Tom Witkin, president of The SpeedWork Company, a Sudbury, Mass. developer of sales, marketing, and workgroup project management software based on Lotus Notes and Domino, said the move by Lotus brings legitimacy to the ASP model and will take some of the uncertainty out the long-term decision-making process for his company and other ISVs.
"The new strategy and offering will open up a much broader range of ASP options for ISVs like The SpeedWork Company," Witkin said.
"Also, the promise of native integration with Raven and other Lotus collaborative services on a fundamentally more stable platform fits exactly with our strategic direction," he said. "This is exciting stuff."
Witkin added that his company has worked with Lotus' earlier hosting platform, Domino Instant!
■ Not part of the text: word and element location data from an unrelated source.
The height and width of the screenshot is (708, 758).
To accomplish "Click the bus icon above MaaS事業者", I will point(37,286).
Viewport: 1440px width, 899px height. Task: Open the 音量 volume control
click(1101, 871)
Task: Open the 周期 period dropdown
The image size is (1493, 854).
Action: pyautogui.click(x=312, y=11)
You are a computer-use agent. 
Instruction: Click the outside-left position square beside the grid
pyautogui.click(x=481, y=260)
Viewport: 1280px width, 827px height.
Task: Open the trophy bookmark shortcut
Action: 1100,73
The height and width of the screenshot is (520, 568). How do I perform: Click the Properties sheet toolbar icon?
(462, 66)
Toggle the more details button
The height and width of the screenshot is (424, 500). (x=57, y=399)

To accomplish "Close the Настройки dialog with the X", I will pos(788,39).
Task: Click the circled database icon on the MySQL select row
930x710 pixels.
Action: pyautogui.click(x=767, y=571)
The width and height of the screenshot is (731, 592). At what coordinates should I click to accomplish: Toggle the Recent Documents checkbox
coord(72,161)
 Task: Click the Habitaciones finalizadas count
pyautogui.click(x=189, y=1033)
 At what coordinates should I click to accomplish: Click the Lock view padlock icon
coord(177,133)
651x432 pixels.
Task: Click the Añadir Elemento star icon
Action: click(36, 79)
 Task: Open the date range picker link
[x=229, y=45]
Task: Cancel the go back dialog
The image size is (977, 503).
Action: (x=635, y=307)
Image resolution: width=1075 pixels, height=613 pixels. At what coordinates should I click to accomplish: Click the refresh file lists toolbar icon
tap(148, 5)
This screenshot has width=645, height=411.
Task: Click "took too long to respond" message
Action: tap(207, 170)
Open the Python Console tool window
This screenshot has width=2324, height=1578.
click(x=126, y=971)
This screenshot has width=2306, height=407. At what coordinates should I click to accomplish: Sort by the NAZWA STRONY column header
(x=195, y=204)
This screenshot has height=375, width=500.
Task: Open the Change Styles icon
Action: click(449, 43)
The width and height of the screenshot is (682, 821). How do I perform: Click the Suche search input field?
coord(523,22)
Host, and despite technical issues in the past, he believes Lotus' hosting model will take off.
Laurie McCabe, vice president at Summit Strategies, said what really sticks out about the ASP Solution Pack is its pricing model.
"The way they're providing the pricing to the ASPs, by giving them a pretty low entry point with the $10,000 minimum and then letting them pretty much pay as they go... I think that's the most interesting part of it," McCabe said.
She added that Lotus' pricing plan would attract the attention of ASPs because it is a simple way to provide a collaborative solution without a heavy up-front cost.
Mahowald said even though the price tag for hosted Lotus applications may be slightly larger, it will be worthwhile for ASPs to have the ability to bundle so many Lotus applications with features from other vendors.
"It's a way for [Lotus] to value-add and pump up the service. They're making a bet that the buyers are going to find it feature rich and it will meet their needs," he said.
McCabe believes it is too soon to tell whether the ASP Solution Pack will be successful because much of that will depend on the willingness of ASPs and ISVs to work with it and mask some of its complexities.
"It's a tough market and the competition is coming from everywhere," she said. "I think it's still too early to tell if these guys can take it and really run with it."
Mahowald said Lotus just may be on its way to becoming the mid-market's one-stop-shopping destination for hosted messaging applications.
"I think that they will have a lot of successes, especially with their huge business partner network to get them into that medium enterprise space they're after," he said.